Completes in 1-2 steps
Cacheable for cost savings
Fast execution
Predictable outcome

Data Extraction

Example: “Extract all product names and prices from the page”

Browser Code

Best Choice - Precise, reliable extraction with structured output

Why?

Returns structured data
Precise control over extraction logic
Cacheable code generation
Reliable and repeatable

Alternative: Use browser_assess_page for simpler extraction with schema validation.

Multi-Page Workflows

Example: “Complete the checkout process from cart to confirmation”

Browser Agents

Best Choice - Autonomous navigation with unlimited steps

Why?

No step limit
Handles complex flows
State management
Adaptive to page changes

Visual Understanding

Example: “Find and click the green ‘Confirm’ button in the modal”

Computer Use Agent

Best Choice - Vision-based understanding of layout

Why?

Understands visual layout
Extended reasoning capability
Works with complex visual interfaces
Can identify elements by appearance

Comparison Matrix

By Task Complexity

Complexity Level	Task Examples	Best Choice	Alternative
Low (1-2 steps)	• Click button • Fill single field • Navigate to page	Browser Actions	-
Medium (3-10 steps)	• Multi-step form • Login flow • Search and filter	Browser Agents	Browser Actions (if predictable)
High (10+ steps)	• Complete checkout • Multi-page wizard • Complex workflow	Browser Agents	-
Data Focused	• Extract table data • Scrape listings • Parse structured info	Browser Code	`browser_assess_page`

By Priority

Priority	Recommendation	Why
Cost Optimization	Browser Actions (with caching)	5 credits per cached execution
Reliability	Browser Code	Explicit, deterministic logic
Flexibility	Browser Agents	Handles unpredictable scenarios
Speed	Browser Actions	Fast execution, minimal overhead
Precision	Browser Code	Exact control over operations

By Output Needs

What You Need	Best Choice	Example
No output (just actions)	Browser Actions or Agents	Click, navigate, type
Simple confirmation	Browser Actions	”Button clicked successfully”
Structured data	Browser Code	`[{name: "...", price: "..."}]`
Page assessment	`browser_assess_page`	Evaluated structured data
Screenshots	Any + `browser_get_screenshot`	PNG image data

Common Scenarios

Scenario 1: E-commerce Product Search

Task: Search for “wireless headphones”, filter by price under $100, and add first result to cart

{
  "type": "browser_action",
  "action": "Search for 'wireless headphones' and click the first result under $100"
}
// ⚠️ Might hit 2-step limit

Verdict: Use Browser Agents - requires multiple steps (search, filter, select, add to cart)

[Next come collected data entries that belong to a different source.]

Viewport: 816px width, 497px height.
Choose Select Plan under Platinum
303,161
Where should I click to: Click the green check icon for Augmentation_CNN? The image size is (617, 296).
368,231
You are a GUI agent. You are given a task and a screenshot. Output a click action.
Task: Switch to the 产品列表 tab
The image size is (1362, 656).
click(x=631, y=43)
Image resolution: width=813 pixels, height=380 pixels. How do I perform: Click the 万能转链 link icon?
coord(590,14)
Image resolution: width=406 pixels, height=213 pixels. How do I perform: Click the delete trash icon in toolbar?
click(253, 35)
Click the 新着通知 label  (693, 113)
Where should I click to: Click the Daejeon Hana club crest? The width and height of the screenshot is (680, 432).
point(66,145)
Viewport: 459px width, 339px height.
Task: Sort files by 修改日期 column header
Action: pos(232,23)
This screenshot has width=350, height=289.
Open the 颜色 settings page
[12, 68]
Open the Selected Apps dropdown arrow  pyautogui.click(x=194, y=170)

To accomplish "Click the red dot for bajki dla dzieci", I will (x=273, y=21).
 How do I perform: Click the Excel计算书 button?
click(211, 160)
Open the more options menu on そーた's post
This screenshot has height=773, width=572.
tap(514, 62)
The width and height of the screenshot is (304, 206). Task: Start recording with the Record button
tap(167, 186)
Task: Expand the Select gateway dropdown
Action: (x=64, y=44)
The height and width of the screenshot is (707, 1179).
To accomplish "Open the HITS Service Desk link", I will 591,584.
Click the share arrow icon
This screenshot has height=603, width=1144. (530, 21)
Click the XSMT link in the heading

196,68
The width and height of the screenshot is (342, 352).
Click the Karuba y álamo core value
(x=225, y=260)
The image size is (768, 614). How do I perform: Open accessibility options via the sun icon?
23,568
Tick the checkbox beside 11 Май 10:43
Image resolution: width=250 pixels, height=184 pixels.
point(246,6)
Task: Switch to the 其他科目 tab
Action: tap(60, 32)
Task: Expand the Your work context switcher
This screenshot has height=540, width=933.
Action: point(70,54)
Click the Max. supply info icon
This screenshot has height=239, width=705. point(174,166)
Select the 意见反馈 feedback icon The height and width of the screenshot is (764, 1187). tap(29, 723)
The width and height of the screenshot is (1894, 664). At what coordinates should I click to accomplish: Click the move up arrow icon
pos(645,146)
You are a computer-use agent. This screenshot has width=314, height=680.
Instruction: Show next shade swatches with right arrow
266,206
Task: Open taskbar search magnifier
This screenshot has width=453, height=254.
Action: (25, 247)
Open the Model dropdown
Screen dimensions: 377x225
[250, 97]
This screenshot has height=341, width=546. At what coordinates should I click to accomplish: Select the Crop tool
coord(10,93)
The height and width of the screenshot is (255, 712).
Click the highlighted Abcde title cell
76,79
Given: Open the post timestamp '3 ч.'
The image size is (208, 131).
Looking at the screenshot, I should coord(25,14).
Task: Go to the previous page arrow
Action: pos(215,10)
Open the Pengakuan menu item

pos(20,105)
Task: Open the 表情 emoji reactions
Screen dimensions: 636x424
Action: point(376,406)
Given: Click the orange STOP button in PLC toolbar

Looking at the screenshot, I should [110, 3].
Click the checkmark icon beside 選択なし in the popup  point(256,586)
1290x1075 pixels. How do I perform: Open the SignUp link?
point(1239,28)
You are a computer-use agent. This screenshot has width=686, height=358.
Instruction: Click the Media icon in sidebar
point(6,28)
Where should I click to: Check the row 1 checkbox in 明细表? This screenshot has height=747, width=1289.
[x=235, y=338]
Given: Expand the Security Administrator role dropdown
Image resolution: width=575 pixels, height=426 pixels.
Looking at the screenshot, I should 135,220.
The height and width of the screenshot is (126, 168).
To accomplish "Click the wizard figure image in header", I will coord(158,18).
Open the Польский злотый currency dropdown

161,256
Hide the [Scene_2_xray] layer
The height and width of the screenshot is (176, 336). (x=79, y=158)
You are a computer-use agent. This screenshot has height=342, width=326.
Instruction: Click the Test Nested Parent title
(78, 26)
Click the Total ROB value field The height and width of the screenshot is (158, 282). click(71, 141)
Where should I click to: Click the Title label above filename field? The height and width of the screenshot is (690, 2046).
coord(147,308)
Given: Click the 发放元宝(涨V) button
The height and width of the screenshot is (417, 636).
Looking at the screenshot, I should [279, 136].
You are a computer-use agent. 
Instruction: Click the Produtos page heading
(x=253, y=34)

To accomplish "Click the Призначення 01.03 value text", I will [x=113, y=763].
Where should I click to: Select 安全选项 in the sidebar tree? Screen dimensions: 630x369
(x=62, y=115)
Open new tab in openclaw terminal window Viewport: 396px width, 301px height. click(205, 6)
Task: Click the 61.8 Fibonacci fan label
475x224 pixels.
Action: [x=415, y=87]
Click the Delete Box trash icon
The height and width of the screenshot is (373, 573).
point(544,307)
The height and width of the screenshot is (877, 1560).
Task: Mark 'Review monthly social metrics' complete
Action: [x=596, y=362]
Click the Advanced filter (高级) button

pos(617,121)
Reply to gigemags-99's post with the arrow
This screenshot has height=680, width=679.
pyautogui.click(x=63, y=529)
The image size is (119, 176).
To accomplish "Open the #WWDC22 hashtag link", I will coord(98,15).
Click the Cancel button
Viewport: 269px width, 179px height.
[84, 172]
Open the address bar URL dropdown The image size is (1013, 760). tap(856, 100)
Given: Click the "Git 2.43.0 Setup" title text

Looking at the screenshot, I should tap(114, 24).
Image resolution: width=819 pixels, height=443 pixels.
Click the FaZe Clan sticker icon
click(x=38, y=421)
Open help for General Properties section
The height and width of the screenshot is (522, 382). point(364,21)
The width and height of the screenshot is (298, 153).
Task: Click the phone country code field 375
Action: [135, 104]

Scenario 2: Extract Product Listings

Task: Extract all products with name, price, and rating from the current page

{
  "type": "execute_javascript",
  "prompt": "Extract all products with name, price, and rating as array of objects",
  "return_by_value": true
}
// ✅ Precise, structured output

Verdict: Use Browser Code for complex extraction or browser_assess_page for simpler needs

Task: Log in to dashboard and navigate to settings page

{
  "type": "browser_action",
  "action": "Click login button and navigate to settings"
}
// ⚠️ Only if login is 1 click

Verdict: Use Browser Agents - login flows often require multiple steps

Scenario 4: Click Submit Button

Task: Scroll to the bottom and click the submit button

{
  "type": "browser_action",
  "action": "Scroll to bottom and click submit button"
}
// ✅ Perfect fit - 2 simple actions

Verdict: Use Browser Actions - simple, predictable, cacheable

Cost Considerations

Optimize for Cost

Use Browser Actions for repeated simple tasks
- Fresh: 50 credits
- Cached: 5 credits (10x cheaper!)
Cache Browser Code for repeated extractions
- Code generation cached
- Subsequent runs cheaper
Avoid over-using Agents for simple tasks
- Variable cost based on steps
- More expensive than Actions

Example Cost Comparison

Task: Click login button (repeated 100 times)

Approach	Cost
Browser Actions (cached)	5 credits × 100 = 500 credits
Browser Actions (fresh)	50 credits × 100 = 5,000 credits
Browser Agents	~2-5 steps × cost/step × 100 = Higher

For repeated tasks, Browser Actions with caching provides massive cost savings!

Still Not Sure?

Start Simple, Upgrade as Needed

Try Browser Actions first if the task seems simple
Upgrade to Agents if you hit the 2-step limit
Switch to Code if you need precise data extraction

Ask Yourself

How many steps does this task require?

1-2 steps: Browser Actions
3+ steps: Browser Agents
Just extraction: Browser Code

Will I repeat this task often?

Yes, frequently: Browser Actions (for caching)
No, one-time: Any approach works
Varies by data: Browser Code (caches generation)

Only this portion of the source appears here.